5. A composition as claimed in claim 1 wherein (B3) is an organo-molybdenum compound.

6. A composition as claimed in claim 1 further comprising:

(B5) a first base capable of neutralizing fuel combustion acids in the composition to form, in solution in the composition, a salt or salts of the first base and the acids, which first base is displaceable from the salt or salts, at least in part, by a second base.

7. A composition as claimed in claim 6 as part of an internal combustion engine lubricating system that includes a second base immobilised in the lubricating system and capable of displacing the first base from the salt or salts, at least in part, to form and retain a salt or salts of the second base and the acid or acids so that first base thereby displaced enters the composition.

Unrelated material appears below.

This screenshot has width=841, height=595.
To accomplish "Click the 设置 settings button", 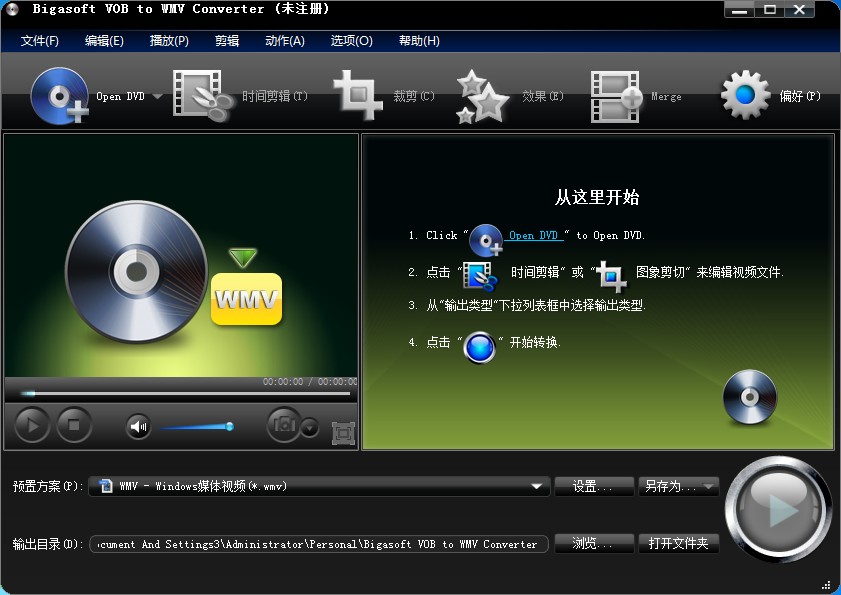I will (x=593, y=486).
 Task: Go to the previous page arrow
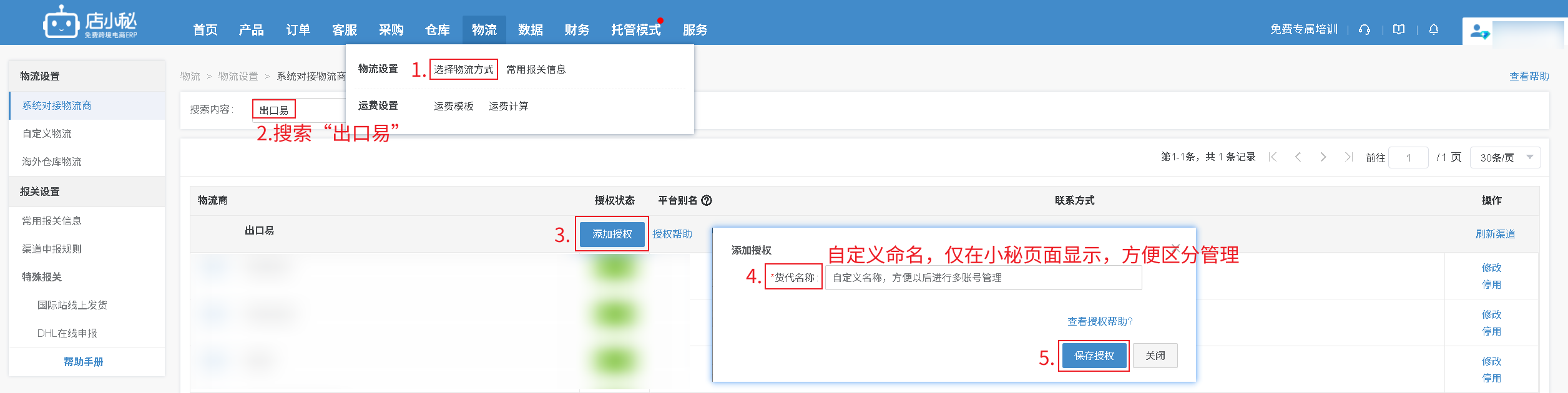pos(1298,157)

8. A method for enhancing the friction characteristics of an internal combustion engine crankcase lubricating oil composition having a total base number of no greater than 6 comprising:

adding an internal combustion engine crankcase lubricating oil composition comprising: (A) a crankcase base oil of lubricating viscosity, in a major amount; and (B) the following additives, in respective minor amounts: (B1) a metal detergent system comprising one or more metal salts of one or more acidic organic compounds, which system has a metal ratio of no greater than 3, and which system constitutes the only metal detergent system in the lubricating oil composition; (B2) at least one organic ashless friction modifier; (B3) at least one oil-soluble molybdenum compound; and (B4) at least one metal dihydrocarbyl dithiophosphate to an internal combustion engine.

9. A composition as claimed in claim 1 wherein said metal detergent system has a metal ratio of no greater than 2.

10. A composition as claimed in claim 9 wherein said metal detergent system has a metal ratio of no greater than 1.5.

11. A composition as claimed in claim 1 wherein the organo-molybdenum compound is a molybdenum dialkyl dithiocarbamate compound.

12. A method as claimed in claim 8 wherein said metal detergent system has a metal ratio of no greater than 2.

13. A method as claimed in claim 12 wherein said metal detergent system has a metal ratio of no greater than 1.5.

14. A composition as claimed in claim 11 wherein the molybdenum dialkyl dithiocarbamate compound is a dinuclear or a trinuclear molybdenum dialkyl dithiocarbamate compound.